Back at Plaza Francia I was confident that I could climb the south face via a new route in a day, so I did not take a sleeping bag or tent, just 30m of 8.1mm rope, some climbing hardwear, a stove, food, and extra clothes. I rested for a few hours before rising at 1:30 a.m. I centered myself with a meditation session before preparing for my departure.

I left camp at 4 a.m. I crossed two large crevasses before reaching the bergshrund, and headed up until I hit a dead-end. Finally, after 3½ hours I was in the couloir proper. Suddenly a massive avalanche rushed past, putting me on constant alert. I kept climbing and at mid-route reached a large ice step near an island of rock. Then I heard and felt a huge serac release and looked up to see ice shooting off the top of the rock island, followed by a billowing avalanche cloud. I ran, looking for somewhere to hide—nothing. I flopped on my face, with my arm cocked for an air pocket and prepared to be buried. Fine snow and 40–60 mph winds blasted me. When I continued, a solid pitch of WI4 led past the rock island and into a large, scoured basin, directly below the upper seracs. I crossed the basin to its left and looked back just as another serac released down the ice pitch. Timing is everything.

An hour later, at nearly 20,000', I climbed a 25' section of gently overhanging ice to surmount a bulge, and, above, I moved away from the seracs and onto the upper glacier. I had completed the first 2,000m in 12½ hours [to approximately where he joined the Messner Route—Ed.], but soon I encountered horrible unconsolidated sugar snow that dissolved underfoot. My progress slowed to less than 200' per hour. I had nearly 3,000' to go. At 11 p.m., after 19 hours of climbing, I knew I would not reach the summit in a day, and thought of how to counter hypothermia and frostbite. I descended to a block of ice on the hanging glacier and sought protection from the wind, as the temperature dipped below 10°F. I shivered away the night until the sun’s greeting licked away the cold.

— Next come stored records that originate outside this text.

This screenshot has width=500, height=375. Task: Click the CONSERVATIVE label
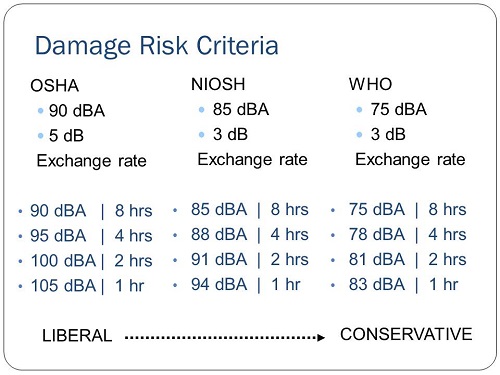tap(406, 334)
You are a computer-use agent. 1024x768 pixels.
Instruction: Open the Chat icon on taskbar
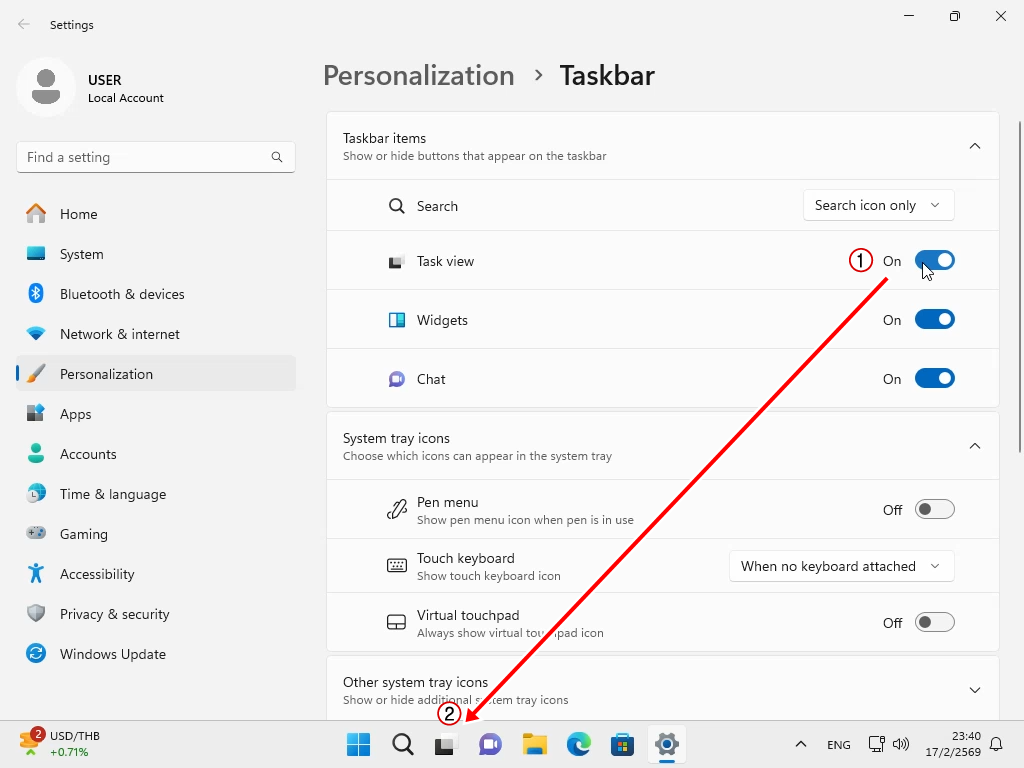490,745
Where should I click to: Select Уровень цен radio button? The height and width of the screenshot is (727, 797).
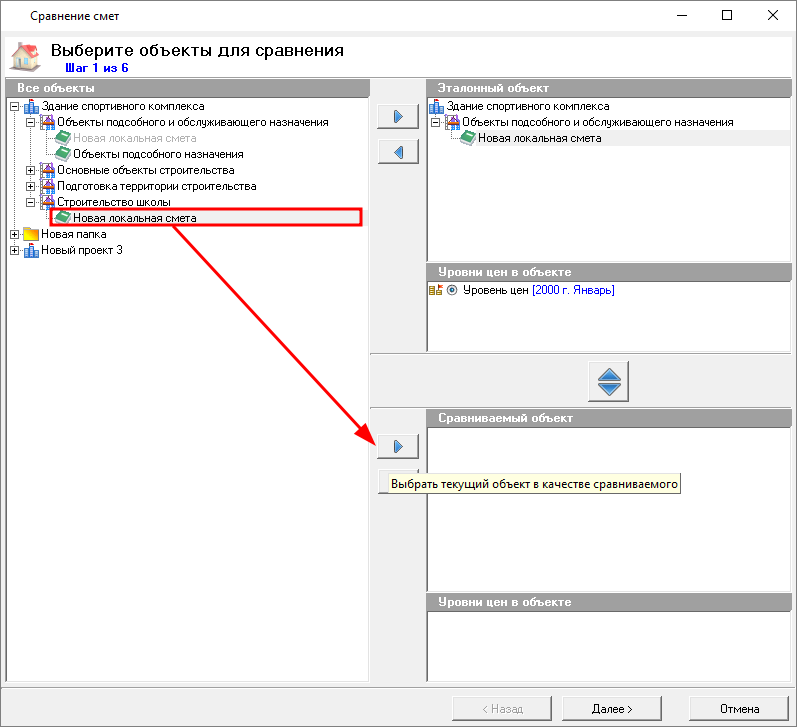coord(452,290)
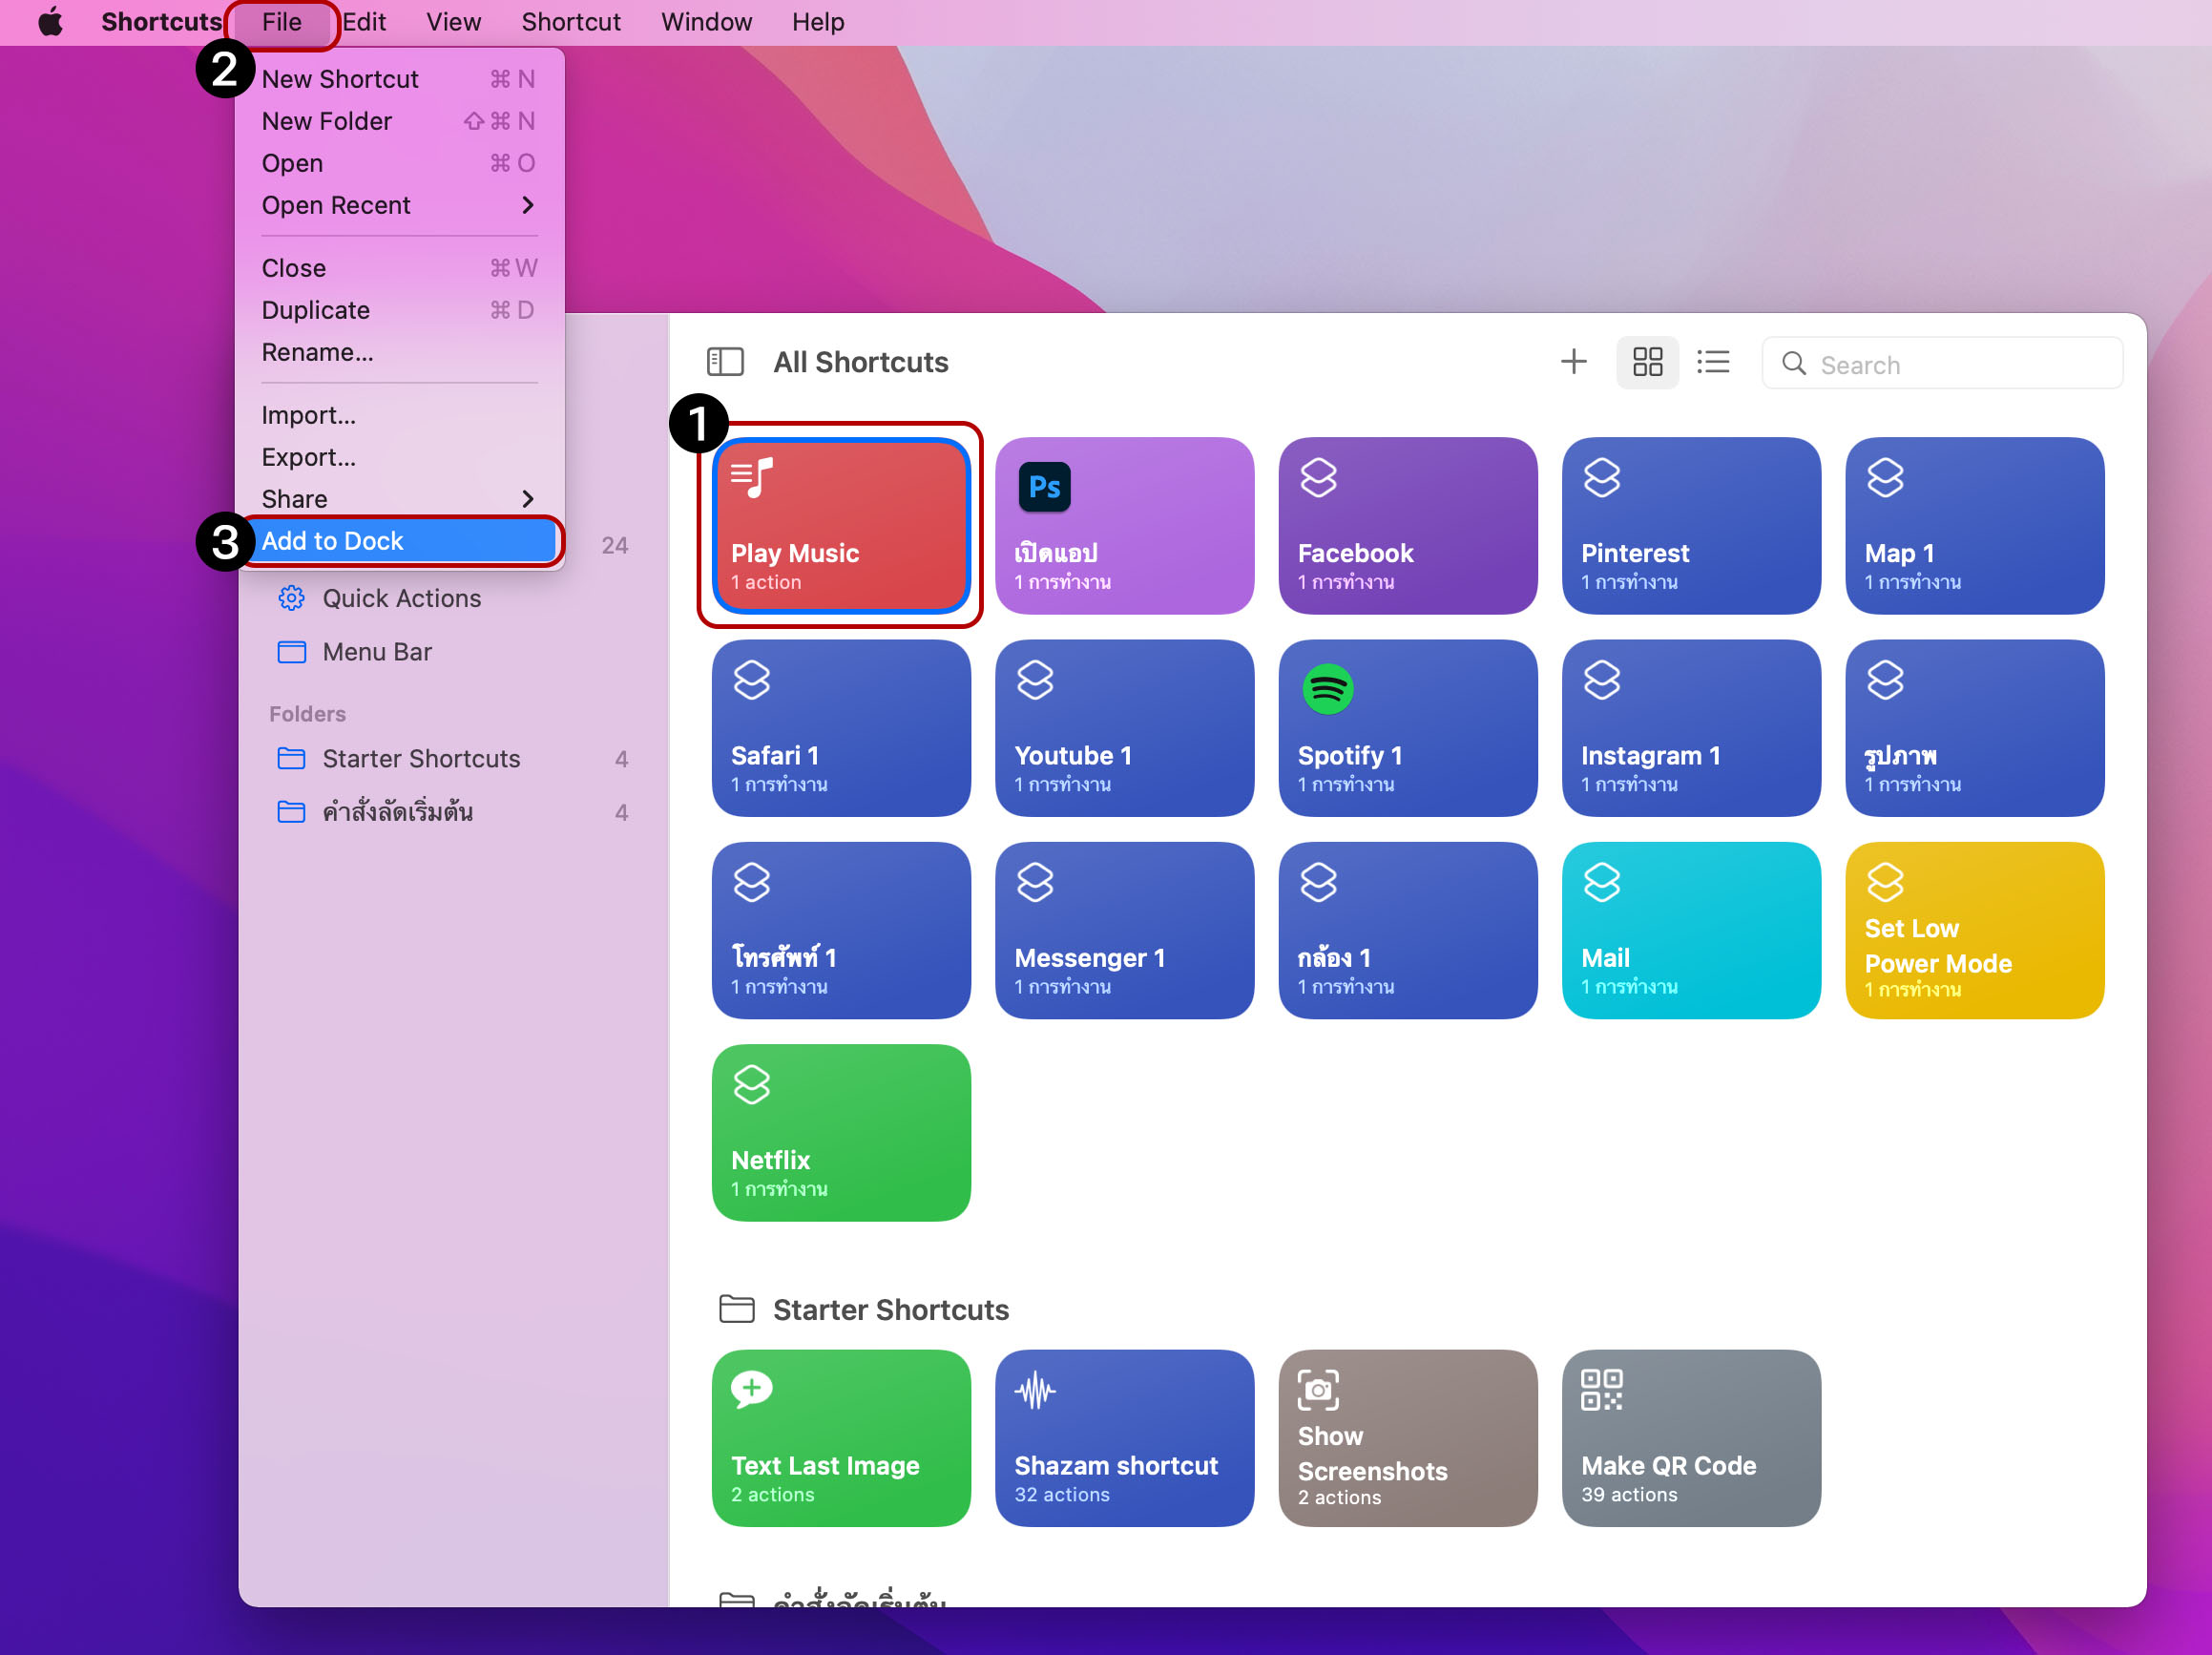This screenshot has width=2212, height=1655.
Task: Click Menu Bar in the sidebar
Action: tap(376, 652)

Tenuous sections of vertical ice led to the open face of the upper Argentine Route. I was within 1,200 vertical feet of the summit ridge, but half a day away in the deep sugar snow. At 2 p.m. I was above 21,500', but stuck in poor snow, daggering with both axes for upward purchase. I had been out of water since mid-morning and had used my last fuel canister. I desperately needed to reach the summit ridge by nightfall, and all of my life force clawed slowly upward. Then the sun went behind the ridge and the temperature dropped. I strained to keep up with the sun, because I knew that darkness was close behind. There were six corpses on the south face, and I did not want to join them. Eventually I traversed left for 1,500', directly below the ridge, working steadily. At 8 p.m., with a frostbitten thumb, I radioed my position to Gonzalo with the Guardaparques office. He encouraged me to push on and told me that rangers would be waiting at Camp Nido de Condores when I descended. I reached the ridge between the south and north summits at 10 p.m, welcomed by 50 mph wind. I walked like a drunken sailor. Around midnight I reached the Canaleta and descended familiar terrain. I had spent 42 hours on the south face, 35 of those climbing. I named the route Medicine Buddha (6,500' new, VIWI4 M4), after my favorite meditation sadhana. The sadhana is about the healing qualities of the Ocean King. Speaking the mantra is supposed to protect someone from an untimely death.

At 1:30 a.m. I made it to the ranger station at Nido. Oscar, Gonzalo, and Juan greeted me and offered hot drinks and a place to sleep. I related the story until 4 a.m. Then I crawled into my sleeping bag and slept soundly.